Court of Appeals of Tennessee. at Jackson
May 24, 1999
Shelby Probate No. B-28694. Appeal No. 02A01-9807-PB-00183 (Tenn. Ct. App. May. 24, 1999)

Opinion

Shelby Probate No. B-28694. Appeal No. 02A01-9807-PB-00183.

May 24, 1999.

APPEAL FROM THE PROBATE COURT OF SHELBY COUNTY AT MEMPHIS, TENNESSEE, THE HONORABLE ROBERT S. BENHAM, JUDGE.

AFFIRMED IN PART REVERSED IN PART

LEONARD E. VAN EATON, Attorneys for Appellant.

BLANCHARD E. TUAL, Attorney for Appellees.

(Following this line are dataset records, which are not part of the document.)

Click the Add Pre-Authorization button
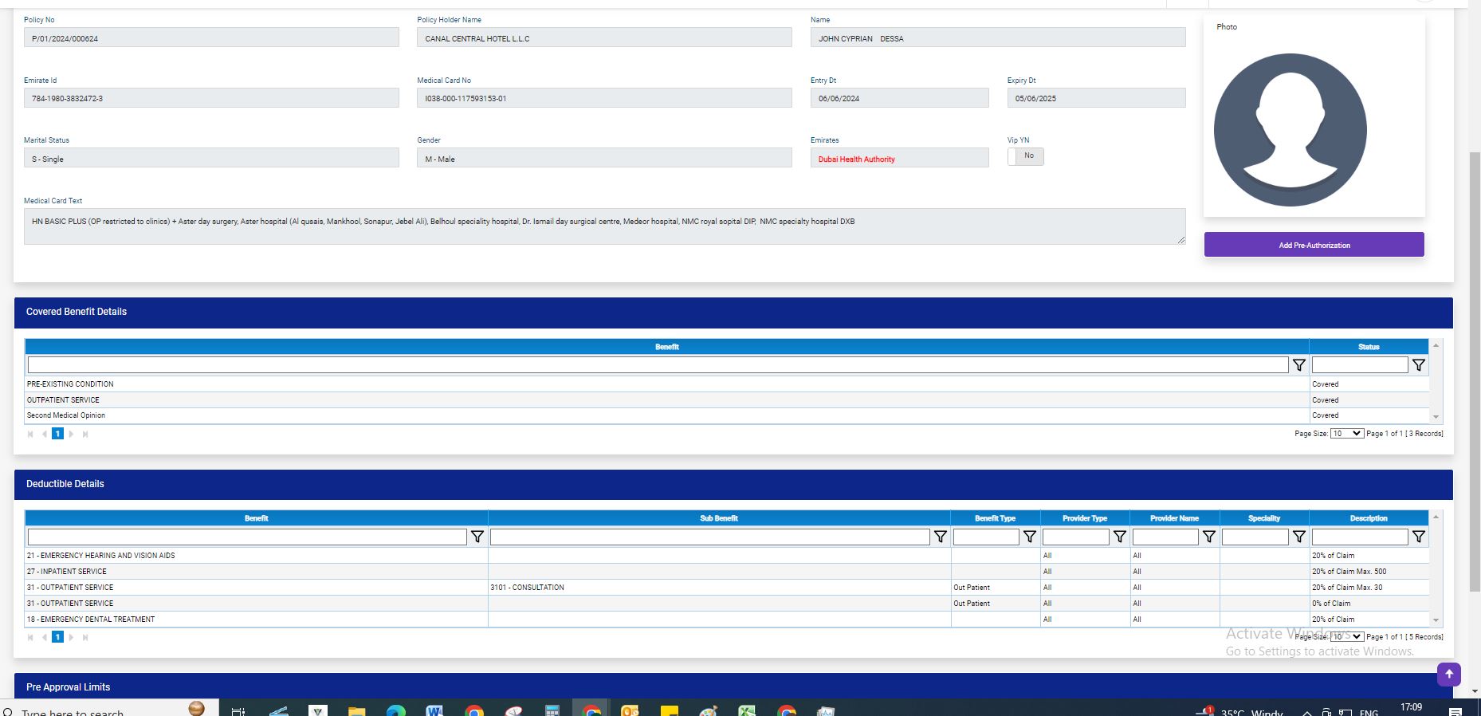This screenshot has height=716, width=1481. [1314, 245]
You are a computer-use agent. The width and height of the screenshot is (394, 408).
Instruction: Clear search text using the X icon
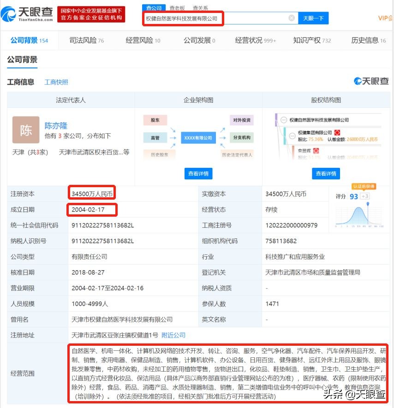coord(292,18)
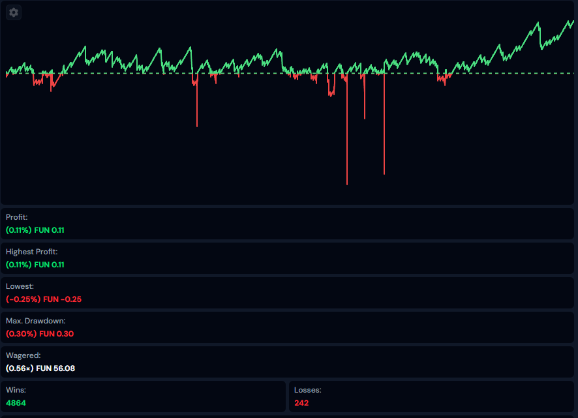Click the chart line's final peak at far right
The height and width of the screenshot is (418, 578).
[572, 20]
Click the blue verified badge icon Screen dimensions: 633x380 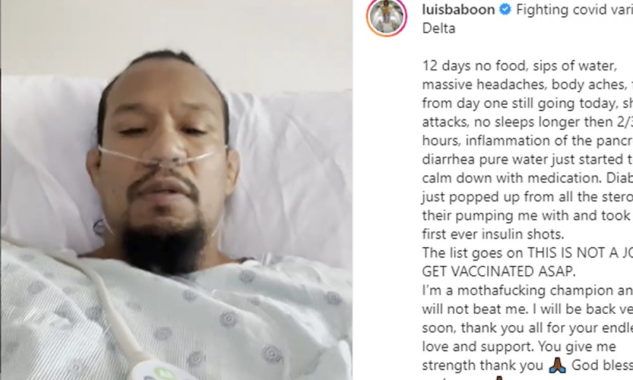tap(505, 10)
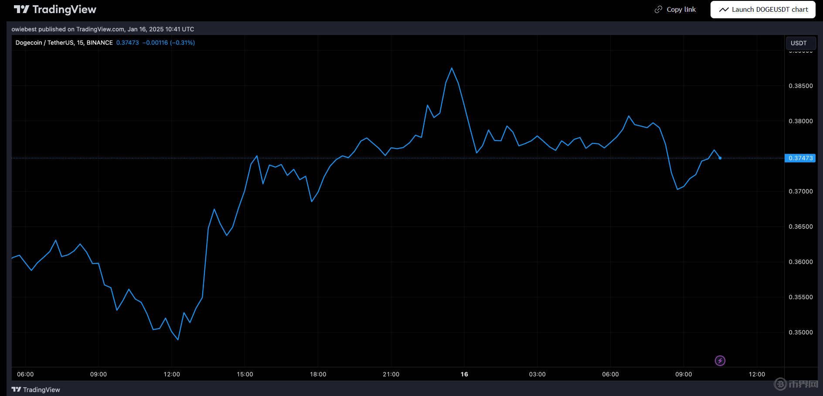Click the 0.38500 price axis label
Image resolution: width=823 pixels, height=396 pixels.
tap(800, 86)
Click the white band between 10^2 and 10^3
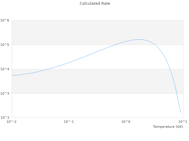Viewport: 189px width, 141px height. coord(89,106)
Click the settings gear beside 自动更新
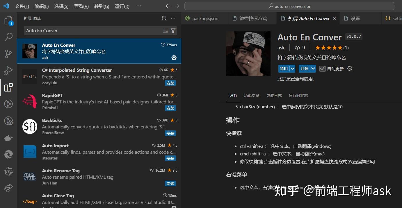 point(349,69)

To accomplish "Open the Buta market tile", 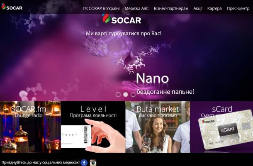I will 158,127.
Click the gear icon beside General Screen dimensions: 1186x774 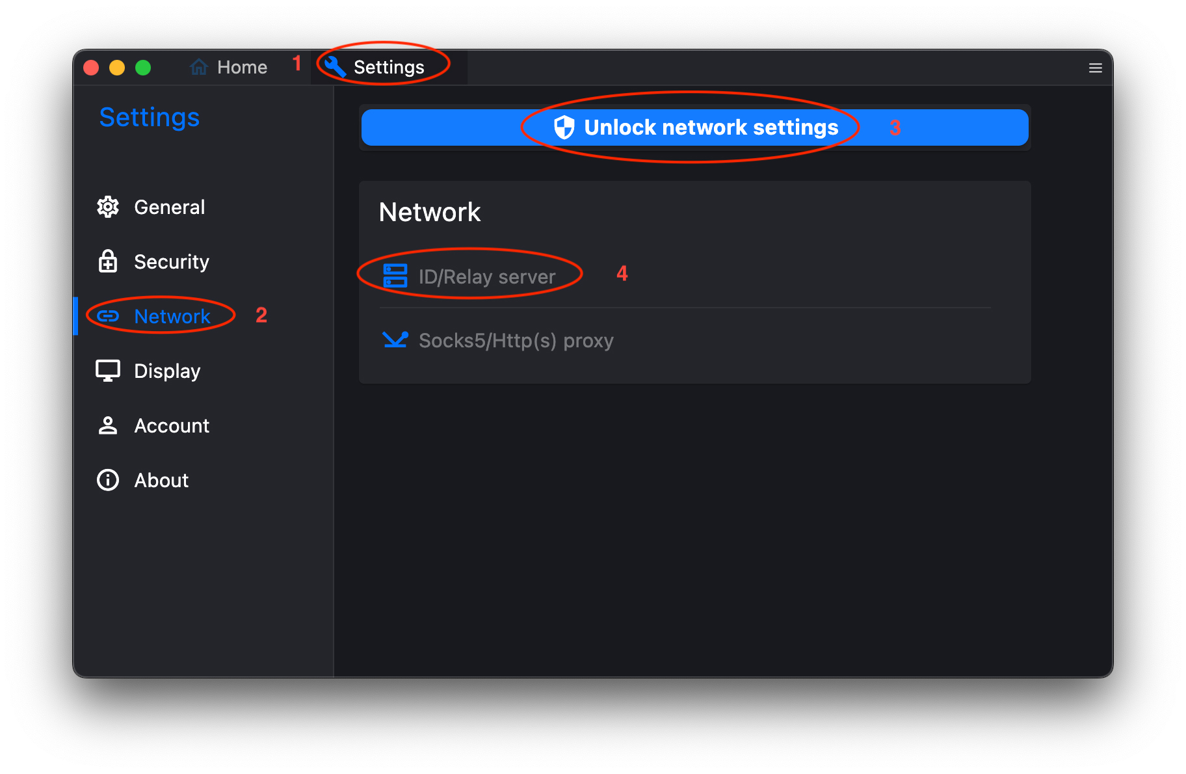click(108, 207)
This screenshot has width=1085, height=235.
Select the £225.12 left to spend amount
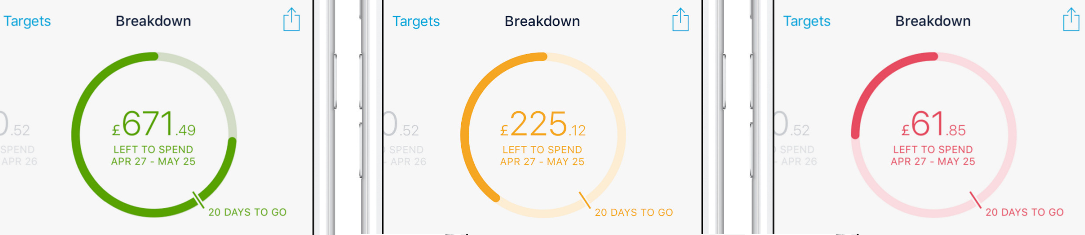click(543, 124)
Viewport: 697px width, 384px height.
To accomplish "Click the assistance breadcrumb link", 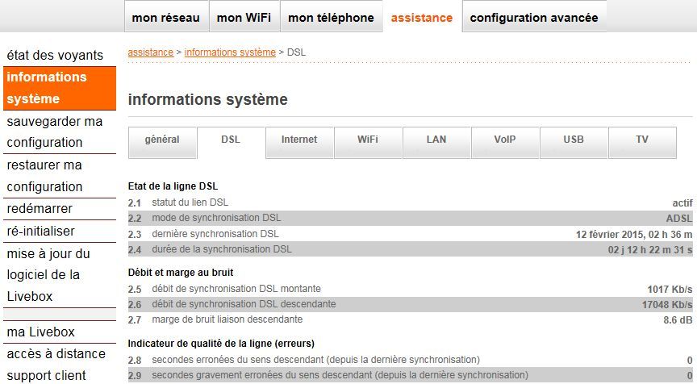I will tap(150, 52).
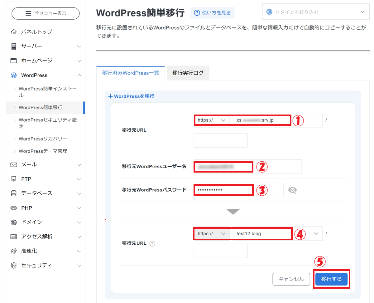
Task: Click the Server icon in sidebar
Action: [x=14, y=46]
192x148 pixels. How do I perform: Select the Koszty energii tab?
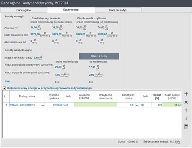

This appeal involves a dispute among the beneficiaries of the estate of Bonnie M. Spalding ("Spalding") over funds from several financial accounts. The subject accounts included a certificate of deposit, a savings account, a checking account, and two money market investment accounts. Prior to Spalding's death, the savings account, the checking account, and the money market accounts had all been maintained as being owned jointly by Spalding and her daughter, Ruth Emerson Spalding Warmath ("Warmath"), with right of survivorship. The certificate of deposit had been maintained as being payable on the death of Spalding to Warmath. Subsequent to Spalding's death and during the course of probate proceedings, her deceased daughter's children (Spalding's grandchildren), John Marshall George ("George") and Lynda Southerland Jones ("Jones"), filed a "Petition to Contest Monies Passing to [Warmath] and to Set Up a Resulting Trust for All Monies Passing to [Warmath] as a Result of Joint Accounts with [Spalding] with Right of Survivorship." Essentially, George and Jones maintained that Spalding intended that all her property be divided after her death such that Warmath would receive one-half, George would receive one-fourth, and Jones would receive one-fourth. George and Jones therefore asserted that one-half of any monies from the subject accounts, which passed directly to Warmath upon Spalding's death, were held by Warmath in a resulting trust for the benefit of George and Jones. The trial court did not find and enforce any such resulting trust as to either the certificate of deposit or the savings account. The trial court did find, however, "that the proceeds of [the checking] account are properly the property of the probate estate and should be distributed in accordance with the terms of the will." Similarly, the trial court found that the money market investment accounts were properly assets of the estate. The trial court therefore ordered Warmath "to immediately transfer the proceeds" from the checking account and the money market accounts to Spalding's estate. Based upon our review of the record, we find that George and Jones failed to present clear and convincing proof to support the establishment of a resulting trust. Therefore, we reverse the trial court's judgment as to the checking account and the money market accounts, and affirm the trial court's denial of relief as to the certificate of deposit and the savings account.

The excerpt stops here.